▶ [AIM OF THE EXERCISE] Which lines of the entries below run from the one holding "Click the Show Chart toolbar icon" to the one holding "Collapse the ネットワーク アダプター tree node", inclusive? Set down exactly those lines and no others.

▶ [DATA PROVIDED]
--

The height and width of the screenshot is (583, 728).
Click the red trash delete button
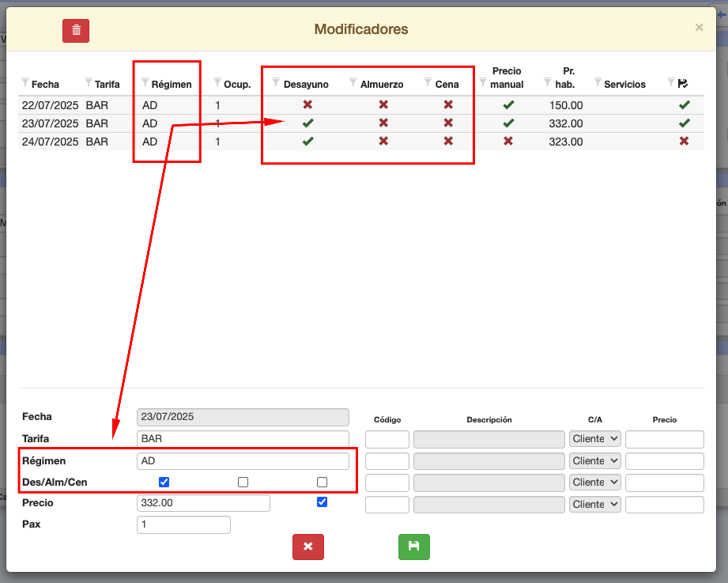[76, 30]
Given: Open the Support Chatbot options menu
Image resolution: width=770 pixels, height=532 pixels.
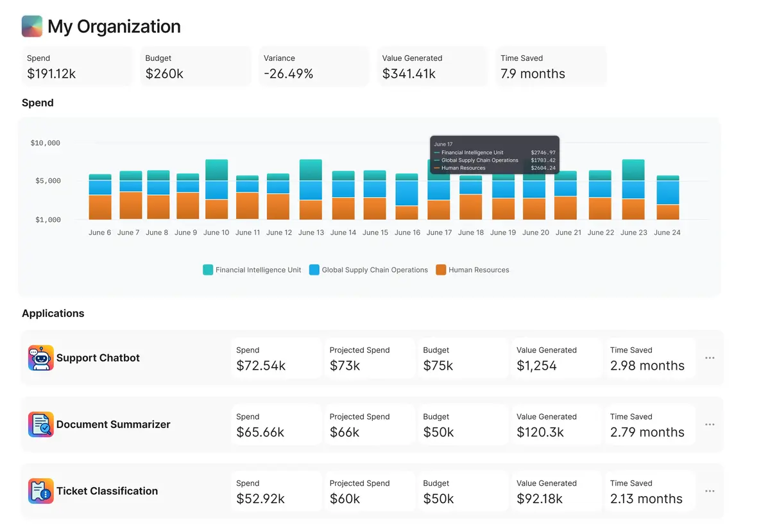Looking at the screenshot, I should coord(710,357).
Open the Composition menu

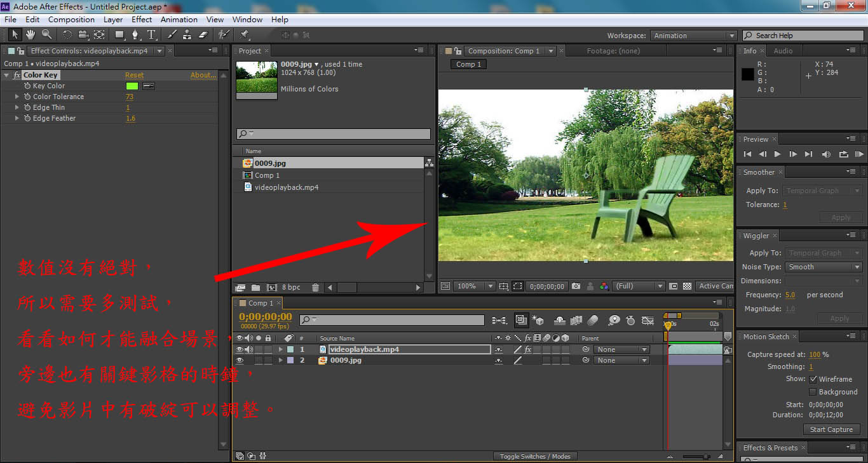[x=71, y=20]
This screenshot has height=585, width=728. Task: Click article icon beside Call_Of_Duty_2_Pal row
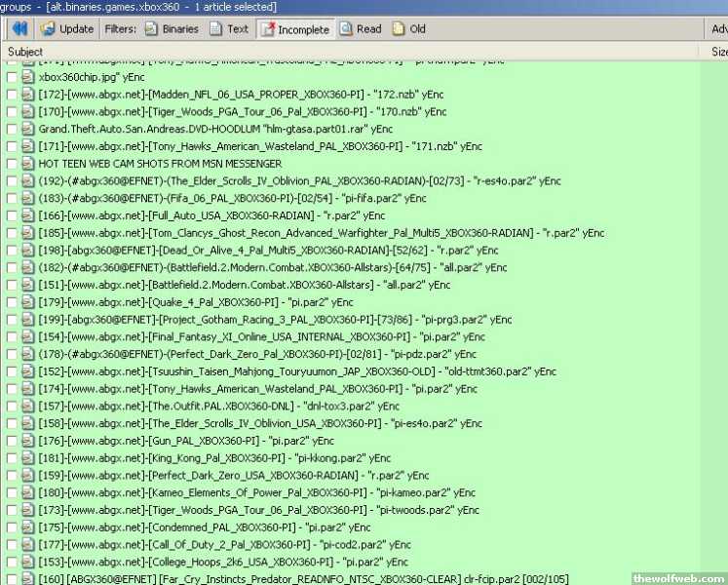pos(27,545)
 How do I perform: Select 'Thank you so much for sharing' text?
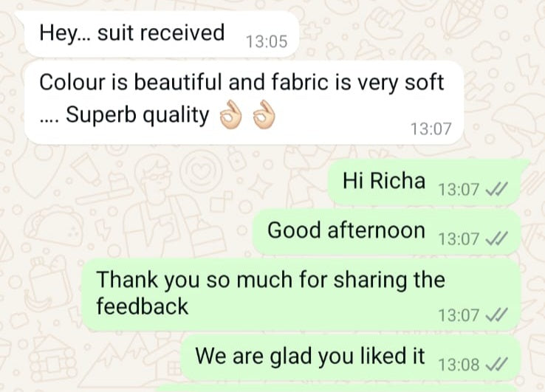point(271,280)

--

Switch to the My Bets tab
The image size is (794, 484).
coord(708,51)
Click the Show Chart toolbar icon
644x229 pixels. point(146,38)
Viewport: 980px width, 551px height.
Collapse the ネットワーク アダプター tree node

--

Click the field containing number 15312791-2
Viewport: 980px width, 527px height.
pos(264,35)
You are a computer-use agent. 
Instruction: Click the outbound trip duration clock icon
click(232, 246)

--

▶ [TASK ANSWER]
Click the Show Chart toolbar icon
644x229 pixels. point(146,38)
Viewport: 980px width, 551px height.
Collapse the ネットワーク アダプター tree node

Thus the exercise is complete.